Kym Ragusa’s stunningly beautiful, brilliant African American mother turned heads as she strolled the streets of West Harlem. Ragusa’s white, working-class, Sicilian American father, who grew up only a few streets away in Italian East Harlem, had never seen anything like her. At home, their families despaired at the match, while in the streets the couple faced taunting threats from a city still racially divided.
From their volatile, short-lived pairing came a sensitive child with a filmmaker’s observant eye and the intangible gifts of an exceptional writer. Both Italian American and African American, she struggled to find a place for herself as she grew, and, in this book, she brings to life the two families and the warring, but ultimately similar, communities that defined her.
Through the stories and memories of her maternal ancestors, Ragusa explores her black family’s history, from her great-great-great-great-grandmother, who escaped from slavery in the South, to her grandmother, a journalist for the society columns of black newspapers, to her glamorous mother, who became a fashion model in Europe. Entwined with these are the stories of Ragusa’s paternal ancestors: her iron-willed great-grandmother, who came to New York from a small village in the mountains of Calabria; her grandmother, the first to be born in America, who struggled to fit in both in her Italian community and later in the American suburbs; and, finally, Ragusa’s father, a Vietnam veteran.
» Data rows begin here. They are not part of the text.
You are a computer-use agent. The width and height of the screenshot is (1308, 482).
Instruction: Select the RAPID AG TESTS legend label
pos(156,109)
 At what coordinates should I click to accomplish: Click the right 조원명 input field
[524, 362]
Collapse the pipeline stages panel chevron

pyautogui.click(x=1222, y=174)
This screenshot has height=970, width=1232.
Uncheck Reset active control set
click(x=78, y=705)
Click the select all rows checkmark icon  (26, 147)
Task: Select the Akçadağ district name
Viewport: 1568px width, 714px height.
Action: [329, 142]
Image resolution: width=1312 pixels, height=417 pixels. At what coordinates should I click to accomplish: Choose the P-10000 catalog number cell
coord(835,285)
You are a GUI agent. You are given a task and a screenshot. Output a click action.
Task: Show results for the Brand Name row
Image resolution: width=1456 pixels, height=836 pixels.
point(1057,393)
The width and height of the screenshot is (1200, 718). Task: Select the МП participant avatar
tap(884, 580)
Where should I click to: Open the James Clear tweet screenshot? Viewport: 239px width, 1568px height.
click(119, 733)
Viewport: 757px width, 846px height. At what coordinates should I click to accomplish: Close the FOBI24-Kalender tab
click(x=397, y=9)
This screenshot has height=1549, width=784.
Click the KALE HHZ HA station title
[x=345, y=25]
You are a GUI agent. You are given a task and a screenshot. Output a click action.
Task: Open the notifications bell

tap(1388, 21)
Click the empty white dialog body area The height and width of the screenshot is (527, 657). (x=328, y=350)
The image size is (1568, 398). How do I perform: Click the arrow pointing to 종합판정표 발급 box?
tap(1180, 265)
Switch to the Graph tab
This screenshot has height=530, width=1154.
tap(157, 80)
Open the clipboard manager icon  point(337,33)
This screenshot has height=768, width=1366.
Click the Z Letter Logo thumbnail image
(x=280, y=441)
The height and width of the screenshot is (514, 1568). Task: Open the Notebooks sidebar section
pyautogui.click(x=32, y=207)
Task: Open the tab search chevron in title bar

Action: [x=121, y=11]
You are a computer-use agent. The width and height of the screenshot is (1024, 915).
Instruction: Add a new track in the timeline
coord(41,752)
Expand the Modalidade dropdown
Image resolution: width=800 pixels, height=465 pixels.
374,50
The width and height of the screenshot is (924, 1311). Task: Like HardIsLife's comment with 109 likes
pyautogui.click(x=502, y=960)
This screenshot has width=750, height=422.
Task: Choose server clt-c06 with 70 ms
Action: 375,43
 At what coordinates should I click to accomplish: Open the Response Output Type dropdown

At the center of the memoir are her two powerful grandmothers, who gave her the love and stability to grow into her own skin. Eventually, their shared care for their granddaughter forced them to overcome their prejudices. East and West Harlem, the Bronx and suburban New Jersey, rent parties and religious feste, baked yams and baked ziti—all come vividly to life in Ragusa’s sensuous memories and lyrical prose, as she evokes the joy, the pain, and the inexhaustible richness of a racially and culturally mixed heritage.
PUBLISHERS WEEKLY
Documentary filmmaker Ragusa, now 40, discusses her "complex heritage" her mother is African-American, Native American, Chinese and German; her father is Italian-American in a memoir that's refreshingly intent on creating compelling portraits and contextualizing family history rather than rehashing a personal, emotional journey. While there is talk of Ragusa's coming to terms with "in-between skin" and growing up "biracial" in color-divided 1960s and '70s New York City, this contemporary account of trying to fit in glints with vibrant portrayals of runaway slaves, turn-of-the-century Italian immigrants, interracial flappers, '60s civil rights activists, '70s "black is beautiful" models and '80s suburb seekers. Ragusa writes with a confident, curious narrative voice prone to poetic visual images; readers meet "honey-colored" children, see "blocks of burned-out, boarded-up buildings" and visit neighborhoods with "steam like hot hangover breath hissing from manhole covers." She links the various accounts by a central meditation on how "the stigma of skin color" interacts with ideas of beauty and belonging. The recurring discussion sometimes lacks structure and cohesion, but its modesty ensures that it always comes across as fresh, honest and important.